ML Driven Analytics of EV charging Dataset by Elaad NL
RandomForest_ChargeTime_Summer.py: This script utilizes the Random Forest regression model to predict the charging time of EVs during the summer months based on historical data.
RandomForest_ChargeTime_Winter.py: Similar to its summer counterpart, this script predicts the charging time for EVs during the winter, using a Random Forest regression model.
RandomForest_EnergyConsumption_Summer.py: This script predicts the energy consumption of EVs in the summer using the Random Forest regression model.
RandomForest_EnergyConsumption_Winter.py: It forecasts winter energy consumption by EVs with the Random Forest regression model, adjusting for seasonal variables.
RandomForest_IdleTimeRatio_Summer.py: Predicts the ratio of idle time at charging stations during the summer months using Random Forest.
RandomForest_IdleTimeRatio_Winter.py: Uses Random Forest to estimate the winter idle time ratio, which is crucial for managing charging station availability.
XGBoost_ChargeTime_Summer.py: Applies the XGBoost regression model to predict the charge time for EVs in the summer.
XGBoost_ChargeTime_Winter.py: Uses XGBoost to model and predict the charging time for EVs during winter.
XGBoost_EnergyConsumption_Summer.py: Predicts the energy consumption for EVs in the summer using XGBoost, known for its efficiency and accuracy.
XGBoost_EnergyConsumption_Winter.py: This script is aimed at forecasting energy consumption in winter using the XGBoost model.
XGBoost_IdleTimeRatio_Summer.py: Uses XGBoost to predict the summer idle time ratio at EV charging stations.
XGBoost_IdleTimeRatio_Winter.py: Predicts winter idle time ratios using the XGBoost model, helping optimize station usage.
bic_dbscan.py: Estimates the optimal parameters for DBSCAN clustering using the Bayesian Information Criterion (BIC), a criterion for model selection.
dbscan_clustering.py: Implements the DBSCAN clustering algorithm to identify patterns or groups in EV charging data.
elbow_kmeans_plus_plus.py: Uses the "elbow method" to determine the optimal number of clusters for the K-means++ clustering algorithm.

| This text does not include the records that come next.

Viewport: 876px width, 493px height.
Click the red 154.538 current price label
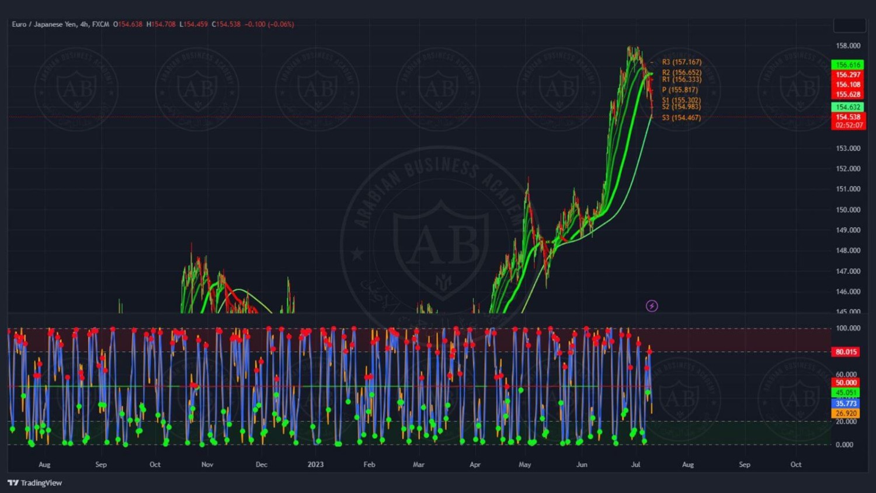coord(848,117)
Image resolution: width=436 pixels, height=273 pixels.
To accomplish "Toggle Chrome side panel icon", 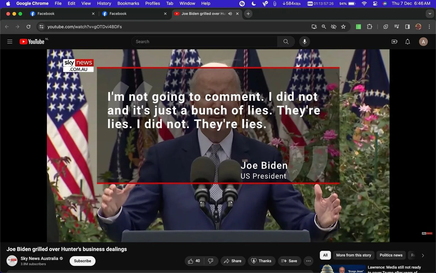I will [407, 27].
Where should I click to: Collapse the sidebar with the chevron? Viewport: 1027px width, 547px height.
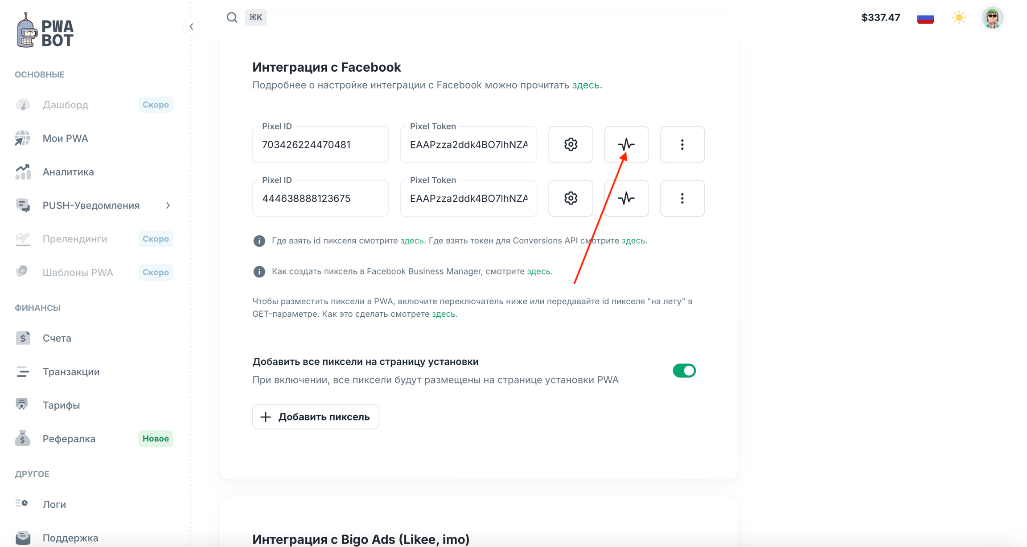(x=191, y=26)
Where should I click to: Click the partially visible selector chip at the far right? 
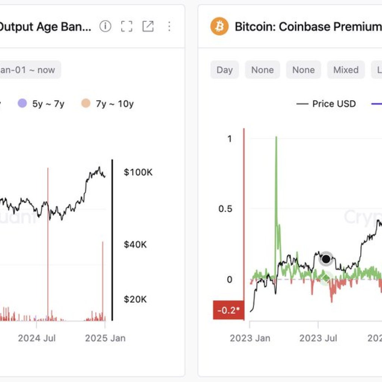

gmm_clustering.py: Applies Gaussian Mixture Models (GMM) for clustering the data, providing a probabilistic model for the grouping.
lin_regression_energy.py: This script performs linear regression to model the relationship between variables influencing energy consumption.
main.py: Serves as the central script to run analyses or coordinate the execution of other scripts.
peak_distribution.py: Analyzes the distribution of peak charging times across different periods.
peak_distribution_TOU_7.py: Specifically examines peak charging times under Time-of-Use (TOU) tariffs, potentially optimizing cost strategies.
reading_data.py: A utility script for reading and preprocessing data from provided datasets.
regression_per_GMM_cluster.py: Conducts regression analysis within each cluster defined by a prior GMM clustering process.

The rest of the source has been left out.